At DELAB, we run a mixed Sun/HP environment, and we cannot rebuild the shared
libraries on our HPs (wonder when HP will let us do this?). Therefore we can't
simply change the "services.byname" map to have different keys, since the code
on the HPs would be sorely confused. What I did instead was to create a new
map, called "services.byname2", which contains the *real* (keyed on name and
protocol) services map, while the original "services.byname" still exists for
compatibility with the HPs.
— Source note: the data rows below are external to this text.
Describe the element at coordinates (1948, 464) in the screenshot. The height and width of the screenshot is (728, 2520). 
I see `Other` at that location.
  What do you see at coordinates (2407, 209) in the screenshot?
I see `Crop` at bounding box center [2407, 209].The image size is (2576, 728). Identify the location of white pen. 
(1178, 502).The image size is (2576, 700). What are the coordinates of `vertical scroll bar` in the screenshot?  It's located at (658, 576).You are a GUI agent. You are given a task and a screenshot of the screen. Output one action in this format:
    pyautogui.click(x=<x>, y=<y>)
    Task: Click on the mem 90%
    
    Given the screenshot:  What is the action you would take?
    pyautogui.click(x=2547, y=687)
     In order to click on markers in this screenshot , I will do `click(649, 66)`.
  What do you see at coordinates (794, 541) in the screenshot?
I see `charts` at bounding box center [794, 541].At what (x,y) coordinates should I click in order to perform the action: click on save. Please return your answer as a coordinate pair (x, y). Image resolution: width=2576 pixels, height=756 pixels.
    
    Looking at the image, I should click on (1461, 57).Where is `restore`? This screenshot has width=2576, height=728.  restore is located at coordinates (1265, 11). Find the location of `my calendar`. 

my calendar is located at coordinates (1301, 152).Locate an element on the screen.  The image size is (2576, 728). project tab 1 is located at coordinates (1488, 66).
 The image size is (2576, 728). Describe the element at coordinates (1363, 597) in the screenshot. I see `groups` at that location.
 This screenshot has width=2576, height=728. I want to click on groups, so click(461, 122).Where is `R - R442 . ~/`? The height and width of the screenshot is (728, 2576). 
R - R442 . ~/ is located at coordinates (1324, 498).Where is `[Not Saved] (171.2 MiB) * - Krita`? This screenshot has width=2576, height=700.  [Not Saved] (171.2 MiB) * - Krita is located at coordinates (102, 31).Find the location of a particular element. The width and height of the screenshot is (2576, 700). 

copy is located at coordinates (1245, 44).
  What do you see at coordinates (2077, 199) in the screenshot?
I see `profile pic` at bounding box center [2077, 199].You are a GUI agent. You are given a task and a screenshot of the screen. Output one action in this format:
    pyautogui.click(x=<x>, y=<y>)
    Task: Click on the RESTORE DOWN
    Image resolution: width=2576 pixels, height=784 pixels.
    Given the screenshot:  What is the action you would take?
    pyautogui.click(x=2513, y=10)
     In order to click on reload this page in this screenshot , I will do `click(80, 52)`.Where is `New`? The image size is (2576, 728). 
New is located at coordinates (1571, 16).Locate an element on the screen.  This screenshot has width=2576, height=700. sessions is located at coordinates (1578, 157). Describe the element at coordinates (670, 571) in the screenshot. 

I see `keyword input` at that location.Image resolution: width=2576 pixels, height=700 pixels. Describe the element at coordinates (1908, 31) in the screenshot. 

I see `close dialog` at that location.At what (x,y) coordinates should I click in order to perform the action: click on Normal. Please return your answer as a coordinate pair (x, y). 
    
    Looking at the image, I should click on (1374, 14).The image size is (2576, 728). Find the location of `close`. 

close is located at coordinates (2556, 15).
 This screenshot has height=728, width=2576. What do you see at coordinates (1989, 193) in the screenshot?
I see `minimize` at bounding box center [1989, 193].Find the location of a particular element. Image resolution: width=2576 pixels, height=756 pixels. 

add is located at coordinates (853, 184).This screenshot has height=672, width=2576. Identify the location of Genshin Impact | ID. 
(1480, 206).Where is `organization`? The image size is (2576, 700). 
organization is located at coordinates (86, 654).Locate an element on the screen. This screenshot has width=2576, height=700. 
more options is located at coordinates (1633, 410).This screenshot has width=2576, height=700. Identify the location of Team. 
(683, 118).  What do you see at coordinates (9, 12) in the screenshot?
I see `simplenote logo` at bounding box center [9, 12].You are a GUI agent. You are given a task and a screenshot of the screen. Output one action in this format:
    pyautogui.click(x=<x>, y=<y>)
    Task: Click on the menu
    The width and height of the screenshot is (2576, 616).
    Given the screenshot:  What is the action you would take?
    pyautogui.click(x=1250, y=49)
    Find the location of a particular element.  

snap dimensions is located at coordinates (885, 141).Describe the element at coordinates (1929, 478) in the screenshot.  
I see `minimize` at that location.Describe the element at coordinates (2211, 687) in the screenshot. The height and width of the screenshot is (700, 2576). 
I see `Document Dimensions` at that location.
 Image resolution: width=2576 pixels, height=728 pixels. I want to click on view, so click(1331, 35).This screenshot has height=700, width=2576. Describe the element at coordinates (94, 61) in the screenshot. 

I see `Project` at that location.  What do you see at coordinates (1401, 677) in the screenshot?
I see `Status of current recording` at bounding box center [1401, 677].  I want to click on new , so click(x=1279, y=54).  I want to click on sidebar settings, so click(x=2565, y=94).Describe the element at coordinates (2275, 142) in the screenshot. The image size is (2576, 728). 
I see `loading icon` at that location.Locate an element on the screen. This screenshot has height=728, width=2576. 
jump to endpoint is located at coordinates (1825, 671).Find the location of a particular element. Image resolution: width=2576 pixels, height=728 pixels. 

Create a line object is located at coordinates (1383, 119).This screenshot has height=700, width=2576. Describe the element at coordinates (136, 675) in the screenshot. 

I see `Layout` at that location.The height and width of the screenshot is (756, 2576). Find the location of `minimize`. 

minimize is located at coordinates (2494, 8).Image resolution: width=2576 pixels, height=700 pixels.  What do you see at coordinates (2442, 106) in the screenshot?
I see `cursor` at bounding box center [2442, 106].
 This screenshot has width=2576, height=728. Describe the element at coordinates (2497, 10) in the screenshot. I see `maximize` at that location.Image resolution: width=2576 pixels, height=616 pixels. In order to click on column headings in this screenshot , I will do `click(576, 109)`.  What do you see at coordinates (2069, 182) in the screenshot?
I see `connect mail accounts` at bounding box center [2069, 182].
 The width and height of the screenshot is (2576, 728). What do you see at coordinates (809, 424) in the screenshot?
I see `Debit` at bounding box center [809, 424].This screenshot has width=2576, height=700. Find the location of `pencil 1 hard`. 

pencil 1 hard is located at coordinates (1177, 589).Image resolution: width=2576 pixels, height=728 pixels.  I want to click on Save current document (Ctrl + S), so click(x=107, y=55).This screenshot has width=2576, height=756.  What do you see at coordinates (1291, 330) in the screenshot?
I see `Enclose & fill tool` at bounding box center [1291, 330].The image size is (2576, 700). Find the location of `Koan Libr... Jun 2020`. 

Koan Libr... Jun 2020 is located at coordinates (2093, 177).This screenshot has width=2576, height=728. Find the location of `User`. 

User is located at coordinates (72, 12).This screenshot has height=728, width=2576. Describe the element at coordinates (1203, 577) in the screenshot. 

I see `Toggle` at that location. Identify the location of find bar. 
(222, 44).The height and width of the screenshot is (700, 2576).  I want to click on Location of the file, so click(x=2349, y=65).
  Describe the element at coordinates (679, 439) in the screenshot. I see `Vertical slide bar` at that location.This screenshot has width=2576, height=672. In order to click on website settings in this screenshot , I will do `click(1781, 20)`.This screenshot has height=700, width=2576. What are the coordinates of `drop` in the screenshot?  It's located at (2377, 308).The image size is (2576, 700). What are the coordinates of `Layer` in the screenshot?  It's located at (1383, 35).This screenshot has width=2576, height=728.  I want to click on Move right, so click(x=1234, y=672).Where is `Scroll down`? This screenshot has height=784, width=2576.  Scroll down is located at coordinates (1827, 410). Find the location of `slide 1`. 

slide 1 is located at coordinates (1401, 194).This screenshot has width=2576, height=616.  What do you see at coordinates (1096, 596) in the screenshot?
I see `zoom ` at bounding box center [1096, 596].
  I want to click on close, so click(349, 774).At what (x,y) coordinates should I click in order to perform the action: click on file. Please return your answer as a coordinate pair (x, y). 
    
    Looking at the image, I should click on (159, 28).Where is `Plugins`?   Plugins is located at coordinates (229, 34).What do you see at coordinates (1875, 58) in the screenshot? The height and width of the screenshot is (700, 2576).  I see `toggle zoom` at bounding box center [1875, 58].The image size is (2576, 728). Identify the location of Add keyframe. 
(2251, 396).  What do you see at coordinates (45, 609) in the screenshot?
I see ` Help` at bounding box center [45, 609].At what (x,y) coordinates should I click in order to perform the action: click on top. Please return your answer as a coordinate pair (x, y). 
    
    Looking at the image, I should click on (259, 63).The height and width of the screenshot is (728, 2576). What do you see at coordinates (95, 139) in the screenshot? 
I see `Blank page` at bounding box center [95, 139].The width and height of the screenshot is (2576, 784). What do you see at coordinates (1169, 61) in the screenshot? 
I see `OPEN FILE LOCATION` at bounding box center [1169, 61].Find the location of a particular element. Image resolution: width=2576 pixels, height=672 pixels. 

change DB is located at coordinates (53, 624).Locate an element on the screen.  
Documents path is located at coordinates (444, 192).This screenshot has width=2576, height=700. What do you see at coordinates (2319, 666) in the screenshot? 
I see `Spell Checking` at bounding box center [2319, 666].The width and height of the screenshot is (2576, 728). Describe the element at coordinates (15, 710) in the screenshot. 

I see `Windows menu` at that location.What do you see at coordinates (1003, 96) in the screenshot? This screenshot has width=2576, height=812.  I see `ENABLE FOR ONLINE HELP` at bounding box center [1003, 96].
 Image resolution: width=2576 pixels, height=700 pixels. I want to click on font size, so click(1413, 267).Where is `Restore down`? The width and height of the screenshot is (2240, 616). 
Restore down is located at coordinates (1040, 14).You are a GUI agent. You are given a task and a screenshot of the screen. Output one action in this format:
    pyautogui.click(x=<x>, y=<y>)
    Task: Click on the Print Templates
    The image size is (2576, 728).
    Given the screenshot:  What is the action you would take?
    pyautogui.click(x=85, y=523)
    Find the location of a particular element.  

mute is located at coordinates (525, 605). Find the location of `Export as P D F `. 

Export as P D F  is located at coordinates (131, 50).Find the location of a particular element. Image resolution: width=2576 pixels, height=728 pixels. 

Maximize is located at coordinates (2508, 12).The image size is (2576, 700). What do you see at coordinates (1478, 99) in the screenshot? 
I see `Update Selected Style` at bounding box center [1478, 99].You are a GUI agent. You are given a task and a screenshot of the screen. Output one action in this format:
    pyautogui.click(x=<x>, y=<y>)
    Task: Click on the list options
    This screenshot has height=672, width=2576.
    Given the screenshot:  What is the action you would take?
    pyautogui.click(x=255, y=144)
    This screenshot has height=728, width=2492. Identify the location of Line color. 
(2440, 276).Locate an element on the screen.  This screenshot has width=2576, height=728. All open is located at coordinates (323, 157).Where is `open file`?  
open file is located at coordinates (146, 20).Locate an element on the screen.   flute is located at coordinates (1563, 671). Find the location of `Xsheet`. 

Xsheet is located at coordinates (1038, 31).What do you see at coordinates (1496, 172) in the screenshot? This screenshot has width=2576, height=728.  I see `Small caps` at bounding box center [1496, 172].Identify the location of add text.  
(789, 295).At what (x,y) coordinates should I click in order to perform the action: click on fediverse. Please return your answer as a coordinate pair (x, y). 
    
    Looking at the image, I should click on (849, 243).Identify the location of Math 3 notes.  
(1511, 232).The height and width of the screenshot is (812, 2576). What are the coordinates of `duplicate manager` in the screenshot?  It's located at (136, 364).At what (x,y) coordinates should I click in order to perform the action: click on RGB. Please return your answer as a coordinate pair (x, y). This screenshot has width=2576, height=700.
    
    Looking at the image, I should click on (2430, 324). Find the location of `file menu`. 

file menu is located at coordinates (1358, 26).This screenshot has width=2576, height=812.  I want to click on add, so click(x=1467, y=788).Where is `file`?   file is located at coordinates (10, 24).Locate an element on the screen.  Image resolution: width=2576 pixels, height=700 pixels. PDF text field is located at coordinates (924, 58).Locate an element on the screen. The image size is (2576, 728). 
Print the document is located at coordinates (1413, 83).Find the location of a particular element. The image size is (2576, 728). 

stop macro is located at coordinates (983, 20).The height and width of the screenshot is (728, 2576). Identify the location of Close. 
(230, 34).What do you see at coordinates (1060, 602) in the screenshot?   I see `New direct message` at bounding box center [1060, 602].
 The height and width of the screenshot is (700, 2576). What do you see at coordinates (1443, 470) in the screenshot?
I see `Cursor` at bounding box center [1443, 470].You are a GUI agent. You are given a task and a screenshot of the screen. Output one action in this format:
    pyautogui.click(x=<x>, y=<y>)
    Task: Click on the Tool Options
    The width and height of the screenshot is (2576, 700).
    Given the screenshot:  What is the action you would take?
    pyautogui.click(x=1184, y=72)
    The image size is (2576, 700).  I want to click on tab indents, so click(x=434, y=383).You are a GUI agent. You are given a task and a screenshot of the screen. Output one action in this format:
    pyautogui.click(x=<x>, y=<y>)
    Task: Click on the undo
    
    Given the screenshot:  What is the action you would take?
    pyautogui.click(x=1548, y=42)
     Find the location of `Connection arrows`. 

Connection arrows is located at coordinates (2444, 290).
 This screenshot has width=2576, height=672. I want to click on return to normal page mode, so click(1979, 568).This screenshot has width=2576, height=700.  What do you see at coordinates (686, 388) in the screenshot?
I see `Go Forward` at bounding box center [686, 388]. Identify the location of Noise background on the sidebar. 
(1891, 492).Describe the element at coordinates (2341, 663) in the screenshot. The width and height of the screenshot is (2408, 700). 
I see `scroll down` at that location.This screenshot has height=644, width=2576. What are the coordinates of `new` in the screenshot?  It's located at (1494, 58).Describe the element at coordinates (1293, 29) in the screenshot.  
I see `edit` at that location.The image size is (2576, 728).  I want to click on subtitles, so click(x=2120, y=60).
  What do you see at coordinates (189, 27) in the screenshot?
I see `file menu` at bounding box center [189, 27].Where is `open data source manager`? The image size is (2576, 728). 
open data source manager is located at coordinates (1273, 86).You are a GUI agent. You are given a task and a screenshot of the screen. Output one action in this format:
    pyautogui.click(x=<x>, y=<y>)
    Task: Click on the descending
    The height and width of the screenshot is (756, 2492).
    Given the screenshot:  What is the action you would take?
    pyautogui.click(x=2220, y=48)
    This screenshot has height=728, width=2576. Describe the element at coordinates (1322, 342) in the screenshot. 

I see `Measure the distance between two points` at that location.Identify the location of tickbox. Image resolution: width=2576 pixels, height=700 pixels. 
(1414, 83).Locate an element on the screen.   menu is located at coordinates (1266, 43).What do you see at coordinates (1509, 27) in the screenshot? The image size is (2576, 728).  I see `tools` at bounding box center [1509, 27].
This was an extremely simple (two line) change to
the code in getservent.c:
49,50c49,50
< #define SERVICEBYPORT "services.byport"
< #define SERVICEBYNAME "services.byname"
--- > #define SERVICEBYPORT "services.byname" > #define SERVICEBYNAME "services.byname2"On all our Suns we now use the modified libc, and it works like a charm. The reduction in network traffic to our NIS servers, for instance when restarting inetd, is dramatic.
Steinar Haug, system/networks administrator SINTEF DELAB, University of Trondheim, NORWAY Email: Steinar.Haug@delab.sintef.no, sthaug@idt.unit.no, steinar@tosca.er.sintef.no ---------------------------------------------------------------------- A replacement `getservent.c' for Sun shared standard C library.
FEATURES
o Implements *real* getservbyname() NIS maps.
o Calls to getservbyname()/getservbyport() with a wildcard protocol argument are resolved deterministically (first appropriate entry from `etc/services').
The code is based on the parsing routines from BSD sources available from several FTP sites..
INSTALLATION
Proceed to build a new libc.so as usual. Replace getservent.o from libc_pic.a with the object file generated by `cc -c -pic getservent.c'.
Replace the section in `/var/yp/Makefile' responsible for make the service NIS map with the contents of Makefile.include. Then re-make the `service' maps.
COMPATABILITY
The services.byname map will no longer be compatible with the original Sun supplied getservbyport(3) routine. getservent(3) and getservbyname(3) may still work with the library routines, albeit at a higher cost, since the new services.byname map will contain entries for all alias names also.